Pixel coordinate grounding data
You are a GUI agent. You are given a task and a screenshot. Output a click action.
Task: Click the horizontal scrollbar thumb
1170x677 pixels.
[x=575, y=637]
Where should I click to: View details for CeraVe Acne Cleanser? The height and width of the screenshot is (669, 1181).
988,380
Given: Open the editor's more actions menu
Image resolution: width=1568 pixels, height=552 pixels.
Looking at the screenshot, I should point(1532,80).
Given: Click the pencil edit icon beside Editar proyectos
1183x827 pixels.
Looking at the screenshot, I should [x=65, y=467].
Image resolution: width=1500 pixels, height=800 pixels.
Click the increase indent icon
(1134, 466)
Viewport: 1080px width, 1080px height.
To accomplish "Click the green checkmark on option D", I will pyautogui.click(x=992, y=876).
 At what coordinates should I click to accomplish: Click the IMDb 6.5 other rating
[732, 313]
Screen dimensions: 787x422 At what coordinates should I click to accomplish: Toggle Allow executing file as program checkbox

WHAT NEEDS TO BE DONE: What must be transcribed is the run of lines from the one containing "Task: Click the horizontal scrollbar thumb" to the last line of the data above, inclusive, and only that.

RESPONSE:
Task: Click the horizontal scrollbar thumb
1170x677 pixels.
[x=575, y=637]
Where should I click to: View details for CeraVe Acne Cleanser? The height and width of the screenshot is (669, 1181).
988,380
Given: Open the editor's more actions menu
Image resolution: width=1568 pixels, height=552 pixels.
Looking at the screenshot, I should point(1532,80).
Given: Click the pencil edit icon beside Editar proyectos
1183x827 pixels.
Looking at the screenshot, I should [x=65, y=467].
Image resolution: width=1500 pixels, height=800 pixels.
Click the increase indent icon
(1134, 466)
Viewport: 1080px width, 1080px height.
To accomplish "Click the green checkmark on option D", I will pyautogui.click(x=992, y=876).
 At what coordinates should I click to accomplish: Click the IMDb 6.5 other rating
[732, 313]
Screen dimensions: 787x422 At what coordinates should I click to accomplish: Toggle Allow executing file as program checkbox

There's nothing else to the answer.